In the metaverse, there will be rules different from the universe we are living in. Practically, anyone will be able to create anything coming to mind. In some sense, there will be no rules. But as we are talking about a new world, where computers and humans will live and work side by side, it’s reasonable to know how this collaboration will take place. One of such collaborations is text-to-image generation. It is very popular now. For instance, OpenAI offers its Craiyon, while Google boasts of Imagen AI. Yesterday, Meta, which is one of the leading players in the field, announced its own-developed AI image generation engine. As the company said, the new engine will help people create more immersive art in the metaverse.
Meta Has Its Own Text-to-Image Generation Engine
On paper, text-to-image generation is a simple thing. For instance, when you say the keyword “there’s a horse in the hospital,” the engine first passes it through a transformer model, a neural network, then it “understands” what you said and develops a contextual understanding of their relationship to one another. Once it does all the steps mentioned above and realizes what you meant, it will create an image with the help of AI, using a set of GANs (generative adversarial networks).
Due to the development of machine learning and its ability of self-training, text-to-image generation engines are able to create any nonsense you want. We can say that all engines work in the same principle. However, they differ in terms of AI processing.
For instance, Google’s Imagen prefers a Diffusion model, “which learns to convert a pattern of random dots to images. These images first start as low resolution and then progressively increase in resolution.” Google’s Parti AI, on the other hand, “first converts a collection of images into a sequence of code entries, similar to puzzle pieces. A given text prompt is then translated into these code entries and a new image is created.”
However, you should know that as a user, you have no control over the specific aspects of the output image. “To realize AI’s potential to push creative expression forward,” Meta CEO Mark Zuckerberg stated in Tuesday’s blog, “people should be able to shape and control the content a system generates.”

> AVAILABLE DATA:
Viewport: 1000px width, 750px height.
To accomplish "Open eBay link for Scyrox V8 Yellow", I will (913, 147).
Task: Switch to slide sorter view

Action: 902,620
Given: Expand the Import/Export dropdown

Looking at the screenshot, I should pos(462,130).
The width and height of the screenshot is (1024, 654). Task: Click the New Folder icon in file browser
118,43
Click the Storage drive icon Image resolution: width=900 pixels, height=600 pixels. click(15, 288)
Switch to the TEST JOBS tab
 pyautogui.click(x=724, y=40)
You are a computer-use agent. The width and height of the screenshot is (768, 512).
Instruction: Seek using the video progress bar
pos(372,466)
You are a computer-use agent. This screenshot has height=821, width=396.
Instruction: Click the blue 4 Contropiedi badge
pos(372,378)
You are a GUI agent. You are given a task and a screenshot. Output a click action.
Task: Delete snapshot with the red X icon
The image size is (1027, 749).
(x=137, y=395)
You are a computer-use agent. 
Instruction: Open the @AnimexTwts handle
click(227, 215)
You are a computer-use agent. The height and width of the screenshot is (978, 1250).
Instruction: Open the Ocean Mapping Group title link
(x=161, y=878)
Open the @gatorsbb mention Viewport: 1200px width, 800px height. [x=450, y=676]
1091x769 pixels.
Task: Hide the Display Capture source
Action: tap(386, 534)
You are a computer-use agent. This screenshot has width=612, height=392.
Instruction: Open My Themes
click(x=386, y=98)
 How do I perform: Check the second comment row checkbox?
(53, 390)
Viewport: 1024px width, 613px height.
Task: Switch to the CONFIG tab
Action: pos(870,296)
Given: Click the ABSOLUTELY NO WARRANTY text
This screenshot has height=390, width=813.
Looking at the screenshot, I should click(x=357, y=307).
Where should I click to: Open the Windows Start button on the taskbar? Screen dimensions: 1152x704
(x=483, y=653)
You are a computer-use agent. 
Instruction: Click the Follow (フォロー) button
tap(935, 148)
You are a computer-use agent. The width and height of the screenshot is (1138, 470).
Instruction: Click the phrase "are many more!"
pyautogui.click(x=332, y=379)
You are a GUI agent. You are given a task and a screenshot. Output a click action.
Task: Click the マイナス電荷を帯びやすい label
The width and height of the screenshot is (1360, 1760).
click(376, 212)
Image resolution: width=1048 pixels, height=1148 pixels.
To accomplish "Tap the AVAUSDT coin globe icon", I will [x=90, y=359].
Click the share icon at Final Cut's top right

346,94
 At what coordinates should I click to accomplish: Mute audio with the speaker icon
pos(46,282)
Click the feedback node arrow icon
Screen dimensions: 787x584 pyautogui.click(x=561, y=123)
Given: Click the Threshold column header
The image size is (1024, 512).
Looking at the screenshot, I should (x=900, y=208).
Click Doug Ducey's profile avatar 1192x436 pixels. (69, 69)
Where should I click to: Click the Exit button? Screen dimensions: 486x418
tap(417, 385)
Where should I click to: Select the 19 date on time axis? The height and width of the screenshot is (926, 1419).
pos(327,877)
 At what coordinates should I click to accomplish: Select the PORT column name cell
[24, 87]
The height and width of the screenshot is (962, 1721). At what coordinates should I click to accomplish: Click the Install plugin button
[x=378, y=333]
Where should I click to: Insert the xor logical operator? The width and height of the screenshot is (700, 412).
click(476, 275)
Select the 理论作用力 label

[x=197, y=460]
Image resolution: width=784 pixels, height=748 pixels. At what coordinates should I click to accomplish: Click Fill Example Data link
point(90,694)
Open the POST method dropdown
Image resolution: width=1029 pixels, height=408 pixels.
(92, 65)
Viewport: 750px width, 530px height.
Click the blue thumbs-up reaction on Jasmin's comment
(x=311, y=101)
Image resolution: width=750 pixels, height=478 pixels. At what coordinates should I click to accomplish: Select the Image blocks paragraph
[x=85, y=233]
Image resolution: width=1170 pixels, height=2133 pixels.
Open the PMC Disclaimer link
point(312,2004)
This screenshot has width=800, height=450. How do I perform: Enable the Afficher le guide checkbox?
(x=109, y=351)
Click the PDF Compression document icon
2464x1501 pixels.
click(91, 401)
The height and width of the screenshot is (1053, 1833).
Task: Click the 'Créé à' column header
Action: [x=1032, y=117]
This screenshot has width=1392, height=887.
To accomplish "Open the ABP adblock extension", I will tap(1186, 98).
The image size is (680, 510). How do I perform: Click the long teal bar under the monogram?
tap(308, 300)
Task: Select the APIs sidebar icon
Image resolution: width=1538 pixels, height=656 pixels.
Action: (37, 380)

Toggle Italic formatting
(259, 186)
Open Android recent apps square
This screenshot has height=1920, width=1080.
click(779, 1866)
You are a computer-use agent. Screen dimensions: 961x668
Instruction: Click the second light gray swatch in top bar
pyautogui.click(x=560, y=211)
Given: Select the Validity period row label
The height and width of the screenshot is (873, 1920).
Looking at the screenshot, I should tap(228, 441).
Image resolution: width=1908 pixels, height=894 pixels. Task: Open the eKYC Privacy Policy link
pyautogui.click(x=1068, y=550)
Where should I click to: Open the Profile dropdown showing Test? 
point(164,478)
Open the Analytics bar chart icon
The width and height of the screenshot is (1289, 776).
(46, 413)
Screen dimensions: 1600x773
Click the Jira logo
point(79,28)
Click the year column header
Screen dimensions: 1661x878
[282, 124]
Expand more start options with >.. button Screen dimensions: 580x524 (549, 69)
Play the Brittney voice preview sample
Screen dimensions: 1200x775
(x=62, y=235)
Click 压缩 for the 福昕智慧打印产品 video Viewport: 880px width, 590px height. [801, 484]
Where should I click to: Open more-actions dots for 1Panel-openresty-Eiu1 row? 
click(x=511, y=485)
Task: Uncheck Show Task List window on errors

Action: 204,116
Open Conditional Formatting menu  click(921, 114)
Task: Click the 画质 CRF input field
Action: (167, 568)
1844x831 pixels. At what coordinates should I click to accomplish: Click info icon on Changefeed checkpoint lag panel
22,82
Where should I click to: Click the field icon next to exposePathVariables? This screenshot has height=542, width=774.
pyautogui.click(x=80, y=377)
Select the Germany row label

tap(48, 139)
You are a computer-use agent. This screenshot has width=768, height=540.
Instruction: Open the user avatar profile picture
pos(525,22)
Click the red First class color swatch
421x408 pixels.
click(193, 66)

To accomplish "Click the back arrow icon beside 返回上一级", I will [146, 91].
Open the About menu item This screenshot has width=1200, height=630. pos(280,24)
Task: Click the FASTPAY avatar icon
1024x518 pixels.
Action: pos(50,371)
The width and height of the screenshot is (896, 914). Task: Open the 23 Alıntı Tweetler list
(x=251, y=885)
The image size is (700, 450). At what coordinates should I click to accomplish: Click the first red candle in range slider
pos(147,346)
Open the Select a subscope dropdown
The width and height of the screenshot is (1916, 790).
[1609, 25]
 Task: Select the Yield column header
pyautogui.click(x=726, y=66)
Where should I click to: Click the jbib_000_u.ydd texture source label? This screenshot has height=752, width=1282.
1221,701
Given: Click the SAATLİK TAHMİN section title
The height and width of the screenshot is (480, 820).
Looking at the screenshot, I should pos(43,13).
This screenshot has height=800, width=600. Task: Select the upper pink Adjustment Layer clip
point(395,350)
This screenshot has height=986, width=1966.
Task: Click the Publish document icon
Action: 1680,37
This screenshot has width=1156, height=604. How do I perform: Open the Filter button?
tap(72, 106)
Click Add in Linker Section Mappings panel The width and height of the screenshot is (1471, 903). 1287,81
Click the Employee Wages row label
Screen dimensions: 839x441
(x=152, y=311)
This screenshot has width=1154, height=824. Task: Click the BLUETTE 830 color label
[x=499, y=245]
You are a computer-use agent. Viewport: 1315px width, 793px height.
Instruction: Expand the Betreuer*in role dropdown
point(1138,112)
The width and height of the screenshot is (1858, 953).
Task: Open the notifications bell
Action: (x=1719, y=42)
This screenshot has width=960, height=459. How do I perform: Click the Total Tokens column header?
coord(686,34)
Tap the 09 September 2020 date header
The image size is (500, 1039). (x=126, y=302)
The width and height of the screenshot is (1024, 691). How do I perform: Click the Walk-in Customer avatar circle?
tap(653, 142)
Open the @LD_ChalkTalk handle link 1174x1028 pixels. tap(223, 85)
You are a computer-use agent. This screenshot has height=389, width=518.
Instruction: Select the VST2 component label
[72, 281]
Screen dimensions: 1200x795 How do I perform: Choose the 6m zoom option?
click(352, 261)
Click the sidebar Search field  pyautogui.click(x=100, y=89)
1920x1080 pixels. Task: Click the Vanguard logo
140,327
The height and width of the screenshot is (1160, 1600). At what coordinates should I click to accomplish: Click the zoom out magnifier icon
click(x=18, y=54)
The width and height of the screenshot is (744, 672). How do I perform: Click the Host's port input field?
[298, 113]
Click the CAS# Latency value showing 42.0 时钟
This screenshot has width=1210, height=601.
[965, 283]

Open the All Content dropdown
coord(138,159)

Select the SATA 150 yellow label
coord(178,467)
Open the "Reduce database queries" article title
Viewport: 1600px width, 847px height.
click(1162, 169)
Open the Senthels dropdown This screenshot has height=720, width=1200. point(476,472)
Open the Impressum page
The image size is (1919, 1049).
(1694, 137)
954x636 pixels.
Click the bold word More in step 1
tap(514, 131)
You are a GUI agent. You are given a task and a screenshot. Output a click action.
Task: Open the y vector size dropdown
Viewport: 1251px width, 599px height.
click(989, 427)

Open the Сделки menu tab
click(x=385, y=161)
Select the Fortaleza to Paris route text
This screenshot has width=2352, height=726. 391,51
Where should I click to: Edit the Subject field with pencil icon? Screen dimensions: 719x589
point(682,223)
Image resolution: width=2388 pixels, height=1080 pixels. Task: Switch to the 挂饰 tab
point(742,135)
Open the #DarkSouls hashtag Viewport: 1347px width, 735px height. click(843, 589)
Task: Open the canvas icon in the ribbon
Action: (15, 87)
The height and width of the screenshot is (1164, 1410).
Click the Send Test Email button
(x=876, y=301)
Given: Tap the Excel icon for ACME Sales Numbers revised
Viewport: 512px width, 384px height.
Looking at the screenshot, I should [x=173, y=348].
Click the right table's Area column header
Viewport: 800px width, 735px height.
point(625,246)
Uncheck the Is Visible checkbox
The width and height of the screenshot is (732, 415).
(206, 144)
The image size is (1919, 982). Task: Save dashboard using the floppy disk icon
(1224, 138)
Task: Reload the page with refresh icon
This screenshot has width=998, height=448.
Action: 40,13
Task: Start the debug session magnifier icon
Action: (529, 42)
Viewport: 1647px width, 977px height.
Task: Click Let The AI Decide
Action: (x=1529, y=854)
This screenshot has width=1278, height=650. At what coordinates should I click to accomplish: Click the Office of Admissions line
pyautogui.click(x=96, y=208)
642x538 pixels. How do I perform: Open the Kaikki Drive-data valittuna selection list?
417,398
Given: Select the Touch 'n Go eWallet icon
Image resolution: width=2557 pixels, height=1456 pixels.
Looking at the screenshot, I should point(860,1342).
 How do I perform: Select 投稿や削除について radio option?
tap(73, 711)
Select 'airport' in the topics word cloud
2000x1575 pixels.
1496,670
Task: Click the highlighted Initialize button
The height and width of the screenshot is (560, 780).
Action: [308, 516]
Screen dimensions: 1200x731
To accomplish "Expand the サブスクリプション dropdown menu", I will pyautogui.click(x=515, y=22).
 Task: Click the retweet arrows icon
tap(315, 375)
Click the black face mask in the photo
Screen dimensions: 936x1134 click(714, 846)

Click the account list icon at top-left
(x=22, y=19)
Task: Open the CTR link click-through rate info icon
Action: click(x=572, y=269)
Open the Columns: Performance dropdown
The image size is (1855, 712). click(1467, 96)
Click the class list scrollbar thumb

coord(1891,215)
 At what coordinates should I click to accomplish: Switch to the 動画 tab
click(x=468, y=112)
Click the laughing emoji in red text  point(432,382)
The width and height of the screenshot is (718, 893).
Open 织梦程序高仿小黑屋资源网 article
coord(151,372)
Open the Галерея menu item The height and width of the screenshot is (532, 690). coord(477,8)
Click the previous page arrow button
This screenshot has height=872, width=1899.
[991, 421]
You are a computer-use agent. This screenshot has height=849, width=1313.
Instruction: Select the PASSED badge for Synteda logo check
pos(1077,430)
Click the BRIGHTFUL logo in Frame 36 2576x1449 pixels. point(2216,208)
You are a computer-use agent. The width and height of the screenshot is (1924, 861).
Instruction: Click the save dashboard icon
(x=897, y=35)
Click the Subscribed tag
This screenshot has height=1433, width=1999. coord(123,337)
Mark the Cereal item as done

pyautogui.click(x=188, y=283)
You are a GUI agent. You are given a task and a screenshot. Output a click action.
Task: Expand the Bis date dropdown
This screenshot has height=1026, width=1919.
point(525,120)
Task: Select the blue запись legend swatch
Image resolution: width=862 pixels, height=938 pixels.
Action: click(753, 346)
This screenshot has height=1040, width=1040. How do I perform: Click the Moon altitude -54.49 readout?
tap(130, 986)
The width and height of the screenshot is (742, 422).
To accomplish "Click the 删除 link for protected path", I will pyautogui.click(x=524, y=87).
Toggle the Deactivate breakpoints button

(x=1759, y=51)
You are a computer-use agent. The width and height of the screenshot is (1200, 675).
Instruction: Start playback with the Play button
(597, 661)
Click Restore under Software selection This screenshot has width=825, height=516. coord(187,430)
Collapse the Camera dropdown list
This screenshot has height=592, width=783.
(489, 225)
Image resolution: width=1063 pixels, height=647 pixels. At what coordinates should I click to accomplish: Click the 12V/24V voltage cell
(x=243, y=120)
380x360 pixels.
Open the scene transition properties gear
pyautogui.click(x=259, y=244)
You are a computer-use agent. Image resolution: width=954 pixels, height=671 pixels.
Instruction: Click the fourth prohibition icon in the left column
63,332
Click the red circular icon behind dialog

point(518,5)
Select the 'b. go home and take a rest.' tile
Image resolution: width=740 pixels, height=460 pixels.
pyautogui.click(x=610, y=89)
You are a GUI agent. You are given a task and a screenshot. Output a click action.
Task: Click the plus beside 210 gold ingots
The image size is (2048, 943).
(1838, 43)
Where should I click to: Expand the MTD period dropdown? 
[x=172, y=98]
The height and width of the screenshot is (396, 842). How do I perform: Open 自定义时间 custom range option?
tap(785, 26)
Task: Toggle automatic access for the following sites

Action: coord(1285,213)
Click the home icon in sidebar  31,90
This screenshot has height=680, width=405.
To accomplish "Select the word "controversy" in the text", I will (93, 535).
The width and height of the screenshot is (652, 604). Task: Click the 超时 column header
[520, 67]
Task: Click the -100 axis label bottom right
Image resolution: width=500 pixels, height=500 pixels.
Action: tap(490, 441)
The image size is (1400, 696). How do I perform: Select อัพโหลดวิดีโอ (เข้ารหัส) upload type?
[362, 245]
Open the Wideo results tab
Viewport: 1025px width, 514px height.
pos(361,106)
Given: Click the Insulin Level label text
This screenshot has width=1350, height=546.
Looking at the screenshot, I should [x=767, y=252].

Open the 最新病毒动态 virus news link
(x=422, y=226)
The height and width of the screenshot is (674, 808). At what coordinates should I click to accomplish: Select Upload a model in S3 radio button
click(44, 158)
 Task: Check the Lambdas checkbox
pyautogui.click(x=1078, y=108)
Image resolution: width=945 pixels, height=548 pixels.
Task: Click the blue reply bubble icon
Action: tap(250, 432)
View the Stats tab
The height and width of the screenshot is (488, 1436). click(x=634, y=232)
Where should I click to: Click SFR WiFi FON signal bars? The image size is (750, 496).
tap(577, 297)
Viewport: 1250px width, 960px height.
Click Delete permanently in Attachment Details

> YOUR GOAL: Copy the article's passage starting at "Due to the development" and ending at "of AI processing.", swapping "machine learning" out for "deep learning". The material has no connection to the article.

> TASK RESPONSE:
Due to the development of deep learning and its ability of self-training, text-to-image generation engines are able to create any nonsense you want. We can say that all engines work in the same principle. However, they differ in terms of AI processing.